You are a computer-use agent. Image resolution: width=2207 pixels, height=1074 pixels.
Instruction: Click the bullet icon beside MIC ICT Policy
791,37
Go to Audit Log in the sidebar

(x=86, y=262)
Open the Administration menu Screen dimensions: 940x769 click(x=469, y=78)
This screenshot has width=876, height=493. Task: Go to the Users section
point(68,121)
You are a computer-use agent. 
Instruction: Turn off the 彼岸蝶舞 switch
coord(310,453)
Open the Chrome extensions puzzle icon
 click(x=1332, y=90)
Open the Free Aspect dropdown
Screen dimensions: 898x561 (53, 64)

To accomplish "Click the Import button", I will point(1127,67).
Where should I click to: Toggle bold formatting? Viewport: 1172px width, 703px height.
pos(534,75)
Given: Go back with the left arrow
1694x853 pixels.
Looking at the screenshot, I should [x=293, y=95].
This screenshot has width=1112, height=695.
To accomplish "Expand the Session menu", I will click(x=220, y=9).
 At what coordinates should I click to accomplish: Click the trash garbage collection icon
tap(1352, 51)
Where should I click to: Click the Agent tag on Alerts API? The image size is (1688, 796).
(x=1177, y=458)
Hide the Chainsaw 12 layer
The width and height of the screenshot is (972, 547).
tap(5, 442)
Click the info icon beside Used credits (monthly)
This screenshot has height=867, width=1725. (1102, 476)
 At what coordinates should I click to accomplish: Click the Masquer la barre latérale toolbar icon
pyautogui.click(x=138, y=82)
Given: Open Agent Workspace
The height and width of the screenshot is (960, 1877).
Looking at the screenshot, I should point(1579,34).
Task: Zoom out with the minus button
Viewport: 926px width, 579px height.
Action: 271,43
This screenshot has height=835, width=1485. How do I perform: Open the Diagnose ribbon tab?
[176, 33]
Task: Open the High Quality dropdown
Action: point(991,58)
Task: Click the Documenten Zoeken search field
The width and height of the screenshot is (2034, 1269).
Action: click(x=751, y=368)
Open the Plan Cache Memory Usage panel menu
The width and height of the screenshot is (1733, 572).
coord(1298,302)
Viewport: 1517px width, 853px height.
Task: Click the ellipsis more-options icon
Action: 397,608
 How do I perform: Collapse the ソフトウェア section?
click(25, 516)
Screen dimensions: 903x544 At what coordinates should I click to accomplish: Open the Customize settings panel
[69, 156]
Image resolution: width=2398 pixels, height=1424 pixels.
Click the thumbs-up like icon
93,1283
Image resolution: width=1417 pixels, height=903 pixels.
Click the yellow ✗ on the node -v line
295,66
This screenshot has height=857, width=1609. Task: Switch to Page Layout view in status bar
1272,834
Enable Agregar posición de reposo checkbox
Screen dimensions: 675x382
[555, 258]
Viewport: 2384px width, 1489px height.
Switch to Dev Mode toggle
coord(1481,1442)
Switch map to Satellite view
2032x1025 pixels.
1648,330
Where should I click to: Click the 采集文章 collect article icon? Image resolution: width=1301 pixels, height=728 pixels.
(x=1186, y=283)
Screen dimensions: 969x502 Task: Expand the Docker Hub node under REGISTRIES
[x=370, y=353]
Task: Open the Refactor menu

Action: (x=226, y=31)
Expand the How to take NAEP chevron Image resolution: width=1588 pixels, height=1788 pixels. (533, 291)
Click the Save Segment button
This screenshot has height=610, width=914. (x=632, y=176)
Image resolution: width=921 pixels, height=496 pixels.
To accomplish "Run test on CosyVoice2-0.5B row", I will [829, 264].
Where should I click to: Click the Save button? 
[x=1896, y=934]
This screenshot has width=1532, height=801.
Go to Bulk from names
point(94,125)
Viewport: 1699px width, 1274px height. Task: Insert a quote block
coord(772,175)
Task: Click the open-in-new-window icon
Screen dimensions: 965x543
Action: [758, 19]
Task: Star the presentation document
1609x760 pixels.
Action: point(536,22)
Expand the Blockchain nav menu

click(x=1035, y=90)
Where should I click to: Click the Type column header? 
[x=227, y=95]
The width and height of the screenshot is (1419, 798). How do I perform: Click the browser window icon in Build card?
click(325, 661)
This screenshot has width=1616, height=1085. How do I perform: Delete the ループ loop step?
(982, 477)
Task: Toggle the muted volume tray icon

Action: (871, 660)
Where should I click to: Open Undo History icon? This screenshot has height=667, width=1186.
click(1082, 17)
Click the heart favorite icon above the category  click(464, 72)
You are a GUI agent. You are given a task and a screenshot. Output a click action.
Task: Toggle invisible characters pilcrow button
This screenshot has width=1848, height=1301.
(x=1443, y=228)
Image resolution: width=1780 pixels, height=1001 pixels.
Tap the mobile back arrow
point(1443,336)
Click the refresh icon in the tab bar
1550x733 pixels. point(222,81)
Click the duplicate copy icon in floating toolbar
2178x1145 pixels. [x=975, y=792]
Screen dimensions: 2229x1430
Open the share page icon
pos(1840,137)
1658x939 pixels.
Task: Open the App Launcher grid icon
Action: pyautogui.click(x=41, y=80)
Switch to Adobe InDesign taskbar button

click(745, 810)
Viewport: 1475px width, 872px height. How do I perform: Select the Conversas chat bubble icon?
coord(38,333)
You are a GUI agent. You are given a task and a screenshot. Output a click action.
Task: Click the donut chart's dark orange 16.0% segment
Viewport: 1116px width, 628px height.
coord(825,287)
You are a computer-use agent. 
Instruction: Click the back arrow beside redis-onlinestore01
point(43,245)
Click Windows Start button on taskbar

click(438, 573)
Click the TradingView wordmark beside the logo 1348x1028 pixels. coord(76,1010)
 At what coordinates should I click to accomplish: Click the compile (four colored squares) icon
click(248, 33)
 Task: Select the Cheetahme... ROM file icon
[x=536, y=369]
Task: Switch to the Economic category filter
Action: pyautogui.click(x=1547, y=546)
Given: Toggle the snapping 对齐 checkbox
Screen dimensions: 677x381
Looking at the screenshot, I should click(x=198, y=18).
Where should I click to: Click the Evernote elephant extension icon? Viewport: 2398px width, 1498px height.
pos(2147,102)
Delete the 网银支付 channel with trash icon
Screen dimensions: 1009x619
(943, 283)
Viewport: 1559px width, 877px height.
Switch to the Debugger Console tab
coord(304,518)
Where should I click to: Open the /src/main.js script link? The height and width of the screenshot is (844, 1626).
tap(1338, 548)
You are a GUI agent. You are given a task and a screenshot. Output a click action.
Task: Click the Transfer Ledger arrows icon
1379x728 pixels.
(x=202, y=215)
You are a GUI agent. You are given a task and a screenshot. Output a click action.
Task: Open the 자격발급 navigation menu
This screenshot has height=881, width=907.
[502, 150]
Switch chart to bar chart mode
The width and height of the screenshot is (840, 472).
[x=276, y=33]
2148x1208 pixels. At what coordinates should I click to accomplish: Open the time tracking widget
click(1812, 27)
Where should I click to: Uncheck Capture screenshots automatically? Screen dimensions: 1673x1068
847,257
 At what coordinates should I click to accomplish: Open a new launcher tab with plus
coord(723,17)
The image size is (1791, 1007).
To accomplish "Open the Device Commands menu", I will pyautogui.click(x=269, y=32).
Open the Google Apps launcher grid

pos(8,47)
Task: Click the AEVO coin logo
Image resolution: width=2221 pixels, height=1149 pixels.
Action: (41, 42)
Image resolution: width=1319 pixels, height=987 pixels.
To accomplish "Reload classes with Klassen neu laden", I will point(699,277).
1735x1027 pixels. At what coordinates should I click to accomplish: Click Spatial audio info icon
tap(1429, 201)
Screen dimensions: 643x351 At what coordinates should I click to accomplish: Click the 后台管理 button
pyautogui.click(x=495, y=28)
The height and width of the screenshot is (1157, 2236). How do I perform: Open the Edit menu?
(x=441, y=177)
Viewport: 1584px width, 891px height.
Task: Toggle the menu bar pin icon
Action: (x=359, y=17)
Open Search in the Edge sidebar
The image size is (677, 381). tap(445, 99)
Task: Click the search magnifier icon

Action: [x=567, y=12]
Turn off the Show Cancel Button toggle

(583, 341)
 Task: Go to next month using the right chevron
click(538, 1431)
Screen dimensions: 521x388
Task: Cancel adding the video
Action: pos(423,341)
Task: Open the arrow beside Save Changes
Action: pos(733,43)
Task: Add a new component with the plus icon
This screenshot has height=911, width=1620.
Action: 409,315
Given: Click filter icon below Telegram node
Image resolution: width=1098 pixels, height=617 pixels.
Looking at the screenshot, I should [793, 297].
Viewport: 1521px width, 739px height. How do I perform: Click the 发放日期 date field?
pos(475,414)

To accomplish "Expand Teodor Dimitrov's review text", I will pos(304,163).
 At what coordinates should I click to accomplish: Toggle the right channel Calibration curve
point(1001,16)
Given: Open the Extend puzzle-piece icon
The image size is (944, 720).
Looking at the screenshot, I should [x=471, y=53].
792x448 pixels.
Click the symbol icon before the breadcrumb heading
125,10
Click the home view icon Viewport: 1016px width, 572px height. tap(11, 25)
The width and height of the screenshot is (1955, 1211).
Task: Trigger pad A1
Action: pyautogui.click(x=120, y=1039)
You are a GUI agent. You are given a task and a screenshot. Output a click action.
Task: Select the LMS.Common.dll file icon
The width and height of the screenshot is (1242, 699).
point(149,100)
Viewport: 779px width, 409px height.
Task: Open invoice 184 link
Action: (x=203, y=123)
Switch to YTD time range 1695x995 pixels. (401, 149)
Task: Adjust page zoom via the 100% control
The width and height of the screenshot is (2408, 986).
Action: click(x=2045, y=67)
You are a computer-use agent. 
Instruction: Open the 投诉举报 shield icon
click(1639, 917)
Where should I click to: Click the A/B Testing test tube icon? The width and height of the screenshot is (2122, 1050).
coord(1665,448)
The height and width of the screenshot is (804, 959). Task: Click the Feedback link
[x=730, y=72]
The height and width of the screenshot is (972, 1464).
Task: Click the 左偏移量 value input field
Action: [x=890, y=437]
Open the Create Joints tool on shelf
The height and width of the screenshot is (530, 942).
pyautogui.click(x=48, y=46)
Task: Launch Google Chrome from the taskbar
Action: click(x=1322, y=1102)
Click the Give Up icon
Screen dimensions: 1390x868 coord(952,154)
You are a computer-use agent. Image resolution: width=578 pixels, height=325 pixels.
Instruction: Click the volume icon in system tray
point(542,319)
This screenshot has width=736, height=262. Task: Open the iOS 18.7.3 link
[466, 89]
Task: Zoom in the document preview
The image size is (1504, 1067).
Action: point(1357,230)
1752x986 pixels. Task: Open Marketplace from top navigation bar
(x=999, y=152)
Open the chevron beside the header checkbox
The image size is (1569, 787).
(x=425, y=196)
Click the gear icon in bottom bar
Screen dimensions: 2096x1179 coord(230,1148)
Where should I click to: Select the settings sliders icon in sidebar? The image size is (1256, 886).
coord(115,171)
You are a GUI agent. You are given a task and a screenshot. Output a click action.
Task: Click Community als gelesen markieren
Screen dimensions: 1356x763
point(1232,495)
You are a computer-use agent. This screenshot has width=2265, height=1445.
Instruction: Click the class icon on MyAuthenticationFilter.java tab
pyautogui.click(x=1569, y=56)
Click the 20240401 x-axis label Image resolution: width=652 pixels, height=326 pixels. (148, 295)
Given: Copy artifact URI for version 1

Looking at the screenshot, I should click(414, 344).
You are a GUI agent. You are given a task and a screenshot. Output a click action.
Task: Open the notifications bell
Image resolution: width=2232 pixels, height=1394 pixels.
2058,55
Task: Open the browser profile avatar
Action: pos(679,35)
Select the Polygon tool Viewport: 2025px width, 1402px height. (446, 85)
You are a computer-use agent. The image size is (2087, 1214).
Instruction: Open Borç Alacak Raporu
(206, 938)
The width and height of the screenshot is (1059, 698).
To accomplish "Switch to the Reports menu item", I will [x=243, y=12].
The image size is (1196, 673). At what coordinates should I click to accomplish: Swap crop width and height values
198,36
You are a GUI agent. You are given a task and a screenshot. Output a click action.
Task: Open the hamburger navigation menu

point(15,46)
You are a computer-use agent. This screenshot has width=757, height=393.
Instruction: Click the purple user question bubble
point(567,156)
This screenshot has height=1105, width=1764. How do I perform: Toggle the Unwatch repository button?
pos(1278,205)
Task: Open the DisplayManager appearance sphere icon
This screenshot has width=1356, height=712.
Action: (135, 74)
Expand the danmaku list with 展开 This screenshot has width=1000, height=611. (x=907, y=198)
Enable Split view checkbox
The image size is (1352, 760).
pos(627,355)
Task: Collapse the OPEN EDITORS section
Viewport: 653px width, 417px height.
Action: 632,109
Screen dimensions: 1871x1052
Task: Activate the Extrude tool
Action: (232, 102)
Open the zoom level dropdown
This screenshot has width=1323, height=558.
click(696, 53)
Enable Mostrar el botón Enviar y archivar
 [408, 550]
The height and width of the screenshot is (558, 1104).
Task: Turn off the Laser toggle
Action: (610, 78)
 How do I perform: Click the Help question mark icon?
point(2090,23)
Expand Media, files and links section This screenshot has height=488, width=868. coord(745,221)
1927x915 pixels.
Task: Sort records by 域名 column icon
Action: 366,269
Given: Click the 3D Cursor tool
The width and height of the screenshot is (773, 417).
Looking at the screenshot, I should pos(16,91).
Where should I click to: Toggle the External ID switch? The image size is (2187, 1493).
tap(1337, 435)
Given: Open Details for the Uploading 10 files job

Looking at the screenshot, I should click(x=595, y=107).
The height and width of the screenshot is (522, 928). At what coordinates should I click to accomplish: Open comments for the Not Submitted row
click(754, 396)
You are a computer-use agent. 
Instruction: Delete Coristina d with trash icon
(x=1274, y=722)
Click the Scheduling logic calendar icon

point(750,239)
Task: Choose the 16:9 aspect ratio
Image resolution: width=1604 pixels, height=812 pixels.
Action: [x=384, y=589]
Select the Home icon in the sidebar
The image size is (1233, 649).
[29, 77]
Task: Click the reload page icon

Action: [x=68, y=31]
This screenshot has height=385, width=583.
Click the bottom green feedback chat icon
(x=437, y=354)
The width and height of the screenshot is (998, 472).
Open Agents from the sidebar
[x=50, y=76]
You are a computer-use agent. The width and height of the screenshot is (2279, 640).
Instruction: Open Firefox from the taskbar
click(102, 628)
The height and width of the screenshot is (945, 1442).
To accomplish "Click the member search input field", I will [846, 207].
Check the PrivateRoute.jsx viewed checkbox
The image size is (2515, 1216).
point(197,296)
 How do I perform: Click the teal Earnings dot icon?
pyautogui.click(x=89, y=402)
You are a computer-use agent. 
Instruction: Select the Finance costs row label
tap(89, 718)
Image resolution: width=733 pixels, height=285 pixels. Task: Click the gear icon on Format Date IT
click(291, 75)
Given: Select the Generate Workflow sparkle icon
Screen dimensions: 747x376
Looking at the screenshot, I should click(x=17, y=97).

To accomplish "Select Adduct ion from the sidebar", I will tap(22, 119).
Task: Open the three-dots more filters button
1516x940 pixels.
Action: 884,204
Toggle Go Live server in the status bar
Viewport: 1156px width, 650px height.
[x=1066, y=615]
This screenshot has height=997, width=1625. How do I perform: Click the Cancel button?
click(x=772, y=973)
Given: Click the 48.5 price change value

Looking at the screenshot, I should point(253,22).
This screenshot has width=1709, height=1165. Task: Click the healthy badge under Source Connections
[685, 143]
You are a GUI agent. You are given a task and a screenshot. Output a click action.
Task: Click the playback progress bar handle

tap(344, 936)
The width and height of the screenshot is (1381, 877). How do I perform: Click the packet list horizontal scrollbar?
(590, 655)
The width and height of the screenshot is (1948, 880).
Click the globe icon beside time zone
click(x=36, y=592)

^^^^^^^^^^^^^^^^

Only a number is wanted here: the count of lines in the listing above holding the string "logo".

SOLUTION FOR THIS PROBLEM
2